Un'opera morbida che non rinuncia ad essere atto d'accusa
Maryam Moghaddam e Behtash Sanaeeha raccontano la quotidianità iraniana, sfidando le regole del regime teocratico. E rivelando ancora una volta la potenza dell'arte. Al cinema dal 23 gennaio.
Maryam Moghaddam e Behtash Sanaeeha non hanno potuto lasciare l'Iran nel febbraio del 2024 per accompagnare il loro film al Festival di Berlino. Un embargo preceduto dal blocco dei loro passaporti, quando gli sono stati confiscati prima i documenti e, poi, il materiale di lavoro (con tanto di irruzione negli uffici di post-produzione) de Il mio giardino persiano (My Favorite Cake, titolo originale).

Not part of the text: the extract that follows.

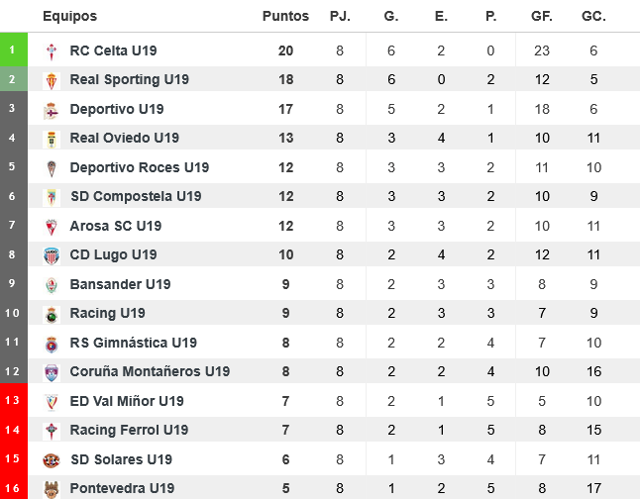This screenshot has height=499, width=640.
Task: Click the Racing U19 club crest
Action: 53,314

L'accusa? "propaganda contro il regime e minaccia alla sicurezza nazionale". Al solito, un'accusa medievale e fuori da ogni logica.

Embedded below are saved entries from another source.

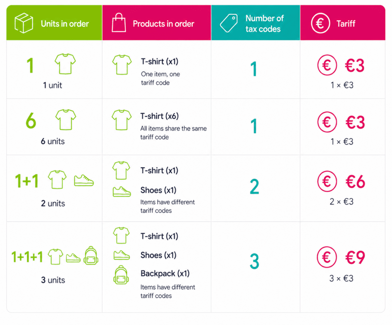
Task: Click the T-shirt icon above 6 units
Action: tap(66, 119)
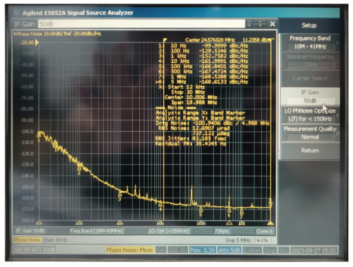Select the Phase Noise tab at bottom left
This screenshot has height=267, width=353.
(27, 240)
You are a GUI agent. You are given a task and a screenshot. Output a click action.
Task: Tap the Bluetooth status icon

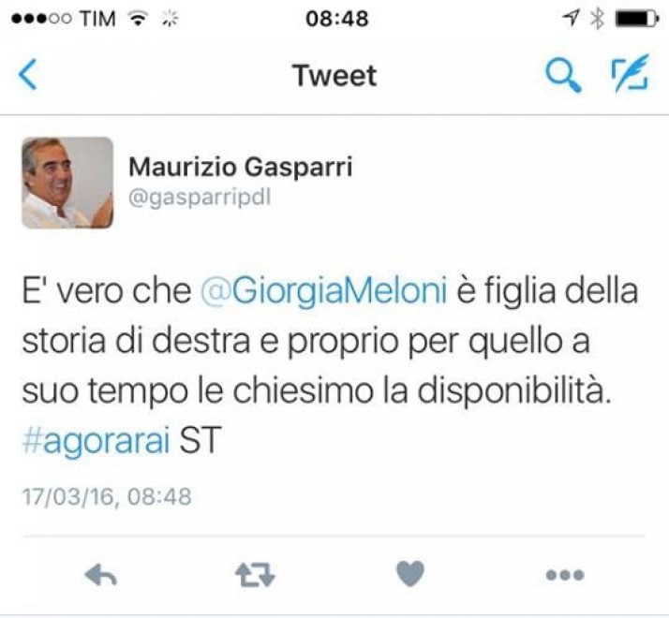(598, 19)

«Il mio giardino persiano», lo spazio della bellezza oltre ogni censura
Trama
Vedova da una trentina d'anni, la settantenne Mahin non ha mai voluto risposarsi e da quando la figlia è partita per l'estero vive sola a Teheran nella sua grande casa con giardino. Stanca della solitudine, dopo un pranzo con le amiche che l'ha spinta a cercare la compagnia di un uomo, Mahin avvicina l'anziano tassista Faramarz, ex soldato anche lui destinato a restare solo, e con gentilezza lo invita da lei per passare una serata insieme. L'incontro inaspettato si trasformerà per entrambi in qualcosa d'indimenticabile.